■ What the task requires
From the material below, tally every line containing "dimensions"; reply with the total only.

■ Records for this exercise

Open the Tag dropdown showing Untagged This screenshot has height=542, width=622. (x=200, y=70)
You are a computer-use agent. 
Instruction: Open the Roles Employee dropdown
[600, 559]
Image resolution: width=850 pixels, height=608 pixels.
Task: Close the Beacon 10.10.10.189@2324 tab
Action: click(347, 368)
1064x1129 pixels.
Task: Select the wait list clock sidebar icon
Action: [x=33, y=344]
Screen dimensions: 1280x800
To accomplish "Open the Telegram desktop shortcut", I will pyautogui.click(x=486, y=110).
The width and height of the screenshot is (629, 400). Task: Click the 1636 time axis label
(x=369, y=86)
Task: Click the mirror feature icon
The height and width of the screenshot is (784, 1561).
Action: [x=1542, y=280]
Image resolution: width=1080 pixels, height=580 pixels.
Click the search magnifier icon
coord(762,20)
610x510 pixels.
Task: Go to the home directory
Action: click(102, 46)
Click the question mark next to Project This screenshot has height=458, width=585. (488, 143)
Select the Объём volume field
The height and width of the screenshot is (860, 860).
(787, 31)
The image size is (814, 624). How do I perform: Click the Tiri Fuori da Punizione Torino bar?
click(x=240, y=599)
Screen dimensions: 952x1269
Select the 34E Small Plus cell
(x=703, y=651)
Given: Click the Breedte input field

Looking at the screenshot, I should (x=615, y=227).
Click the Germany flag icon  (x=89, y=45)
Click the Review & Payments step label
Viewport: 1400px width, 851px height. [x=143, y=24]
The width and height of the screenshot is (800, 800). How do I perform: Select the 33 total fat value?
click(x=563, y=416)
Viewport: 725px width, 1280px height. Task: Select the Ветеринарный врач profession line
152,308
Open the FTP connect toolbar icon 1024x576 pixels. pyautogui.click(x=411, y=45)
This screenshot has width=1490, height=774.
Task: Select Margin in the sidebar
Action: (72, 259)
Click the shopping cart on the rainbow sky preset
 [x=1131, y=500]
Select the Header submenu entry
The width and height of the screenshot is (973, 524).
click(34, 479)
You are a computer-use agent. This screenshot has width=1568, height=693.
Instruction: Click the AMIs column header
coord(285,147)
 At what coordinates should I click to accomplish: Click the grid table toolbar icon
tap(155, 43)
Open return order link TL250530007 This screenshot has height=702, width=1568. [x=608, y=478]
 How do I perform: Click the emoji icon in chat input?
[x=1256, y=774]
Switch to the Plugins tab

■ Solution
2